Juíza Camila Gonçalves fala sobre extensão da Lei Maria da Penha a mulheres trans na revista IstoÉ
A revista IstoÉ publicou na última sexta-feira (17/9) reportagem sobre a extensão de medidas previstas na Lei Maria da Penha também para mulheres transgênero. A legislação, que vem sendo essencial para o combate à violência contra a mulher no Brasil, por outro lado, não acolhe a mulher trans da mesma forma.
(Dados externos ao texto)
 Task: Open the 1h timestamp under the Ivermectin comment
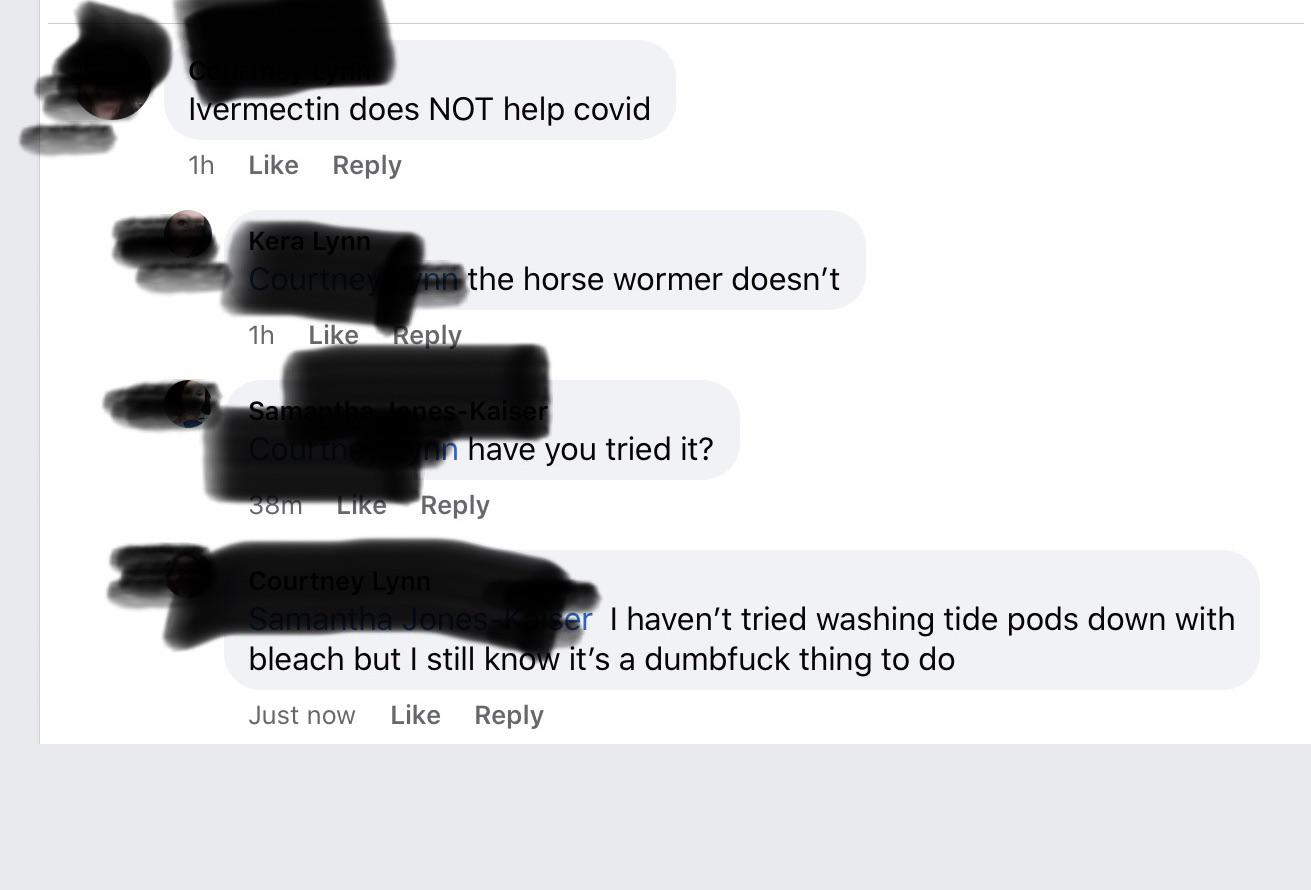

A juíza Camila Gonçalves, do Tribunal de Justiça de São Paulo, também coordenadora de 1º Grau da Escola Paulista de Magistratura, ponderou que as decisões favoráveis ou desfavoráveis a mulheres transgênero dependem ainda da interpretação de quem julga. “Na tradição do Direito, o corpo define o sexo biológico, mas há avanços”, disse a magistrada.
De acordo com Camila Gonçalves, os avanços vieram após decisões importantes na Justiça, como a do STF, que permitiu a troca de nome social sem mudança de sexo biológico, e outra de São Paulo, que, em maio deste ano, condenou um homem que matou uma mulher trans a 16 anos de prisão. “Não é um crime comum, significa que foi reconhecida a condição de mulher trans”, pontuou a juíza.
A reportagem ainda trouxe a visão de outros especialistas e histórias pessoais de mulheres transgênero que tiveram pedidos de medidas previstas na Lei Maria da Penha negadas pela Justiça.